Als Hilly Kristal ein paar Gigs von Television am Wochende zustimmt, ahnt er nicht, daß er sich gerade als Geburtshelfer betätigt hat für ein Phänomen, das als Punk in die Geschichte eingehen wird.

DEBBIE HARRY

Innerhalb kurzer Zeit entwickelt sich das CBGB`s zum Zentrum einer Szene von Bands wie den Ramones, der Pattie Smith Group, den Talking Heads, Suicide oder Blondie, die durchaus unterschiedliche musikalische Stile verbinden mit einer gemeinsamen Ablehnung der dominierenden Hippie - Kultur.
Namensgebend und imagebildend wirkt das parallel entstandene Punk Magazine, eine Zeitung, deren Erscheinen auf Plakaten mit „Punk is coming!“ angekündigt wird. In Interviews und Fotogeschichten mit den Musikern der neuen Szene als Protagonisten formuliert sich ein Bild dieser Szene nach innen wie auch nach außen, über den Club hinaus.

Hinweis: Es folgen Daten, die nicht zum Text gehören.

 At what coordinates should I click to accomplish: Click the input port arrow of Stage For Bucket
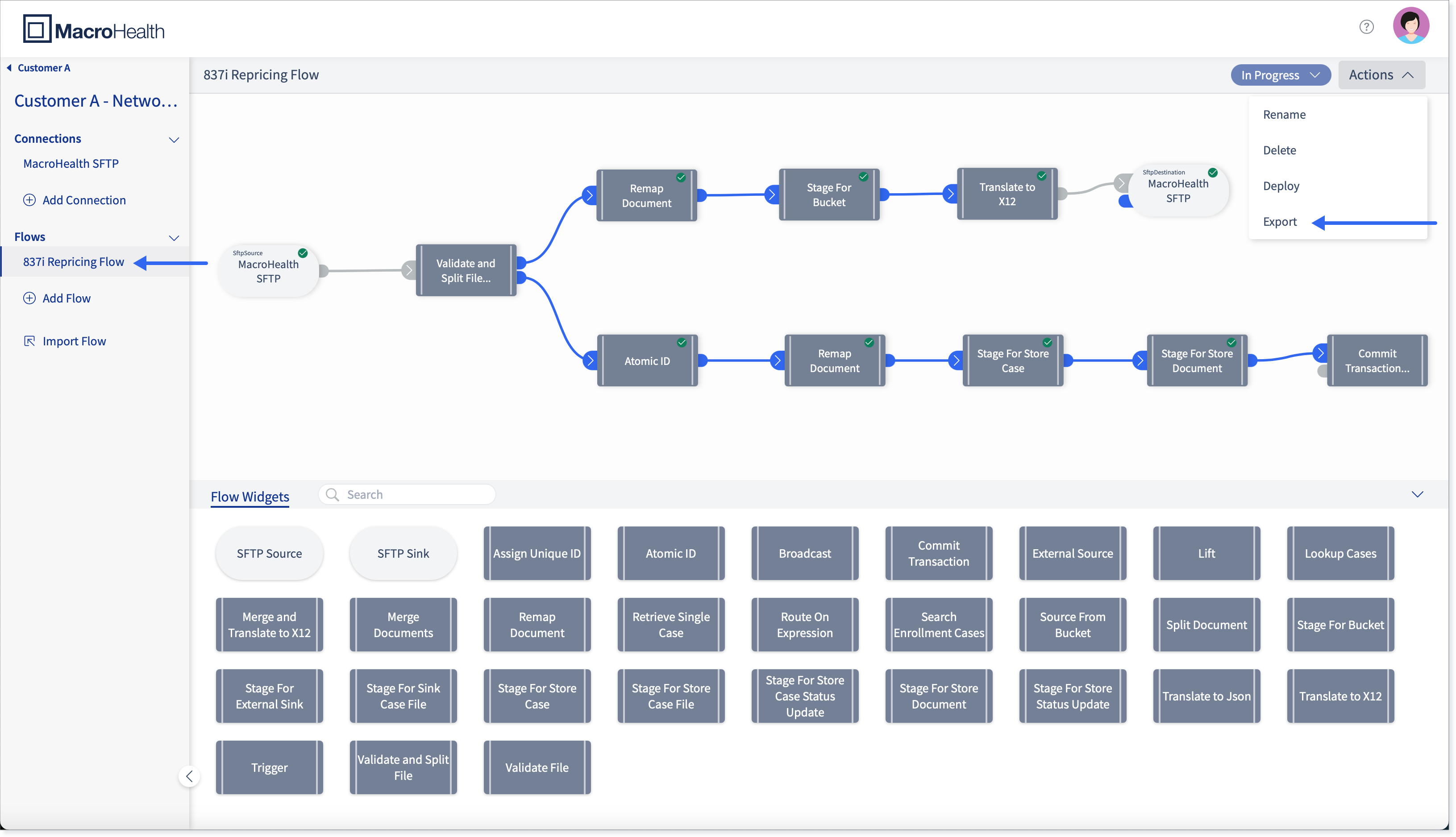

Ein Teil der jungen Musiker wie Richard Hell und Tom Verlaine von Television und Patti Smith hatten schon vor ihren Bandgründungen ein Faible für Rebellen der französichen Literatur des 19. Jahrhunderts wie Rimbaud, Beaudelaire und Lautreamont. „Sie waren unsentimental, urban, grausam“ (Richard Hell), so wie auch gleichermaßen von ihnen geschätzte zeitgenössische Außenseiter der amerikanischen Literatur: William Burroughs und Beat - Autoren wie Kerouac und Ginsberg.

Sie hatten auch selbst zu schreiben begonnen, und insbesondere Patti Smith verfügt bereits über eine underground - Reputation als Poetin, bevor sie beginnt, ihren act zunemend zu musikalisieren und schließlich ihre Texte als Sängerin ihrer Band zu performen.

PATTI SMITH

Auch musikalisch gibt es eine Reihe von Vorbildern, die abseits von dem vorherrschenden Rockschmock und Gurugedöns der frühen 70er stehen. Besonders The Stooges aus Detroit mit ihrem Sänger Iggy Pop haben sich schon seit `69 mit ihrer neuartigen, maschinenhaften Musik und ihren wüsten Auftritten, bei denen der Sänger sich in Glasscherben oder Peanutbutter wälzt, bevor er sich ins Publikum stürzt - eine damals völlig unbekannte Verhaltensweise für einen Musiker -, bei all denen einen Namen gemacht, die ebenso ablehnend dem Mainstream gegenüberstehen.

In New York selbst gibt es die New York Dolls, die schnörkellosen Rock`n Roll im 3 - Minuten - Format im Transvestitenlook runterreissen und Songs über „Trash“ und „Pills“ bringen anstelle von „mountains blue“, „rivers clear“ und „horses free“. Ihre Themen wie ihre Performance schockieren das prüde Mittelamerika. Umso größer ist ihre Reputation in der sich entwickelnden New New Yorker Szene von Outsidern.

Die große Inspirationsquelle in New York sind seit den mittleren 60ern bereits Andy Warhol, seine Factory und die daraus hervorgegangenen Velvet Underground. Der Look (schwarze Sonnenbrillen und Lederjacken), die Posen (cool), die Haltungen (mach es selbst!, Sex, Drogen, Zynismus), die Kunst (Electric Chair, Verfielfältigung, Kommunikation, Pop Art), die Verbindung von Kunst und Leben sind Modelle für eine neue Generation von Künstlern, die im CBGB`s einen Ort der Begegnung finden.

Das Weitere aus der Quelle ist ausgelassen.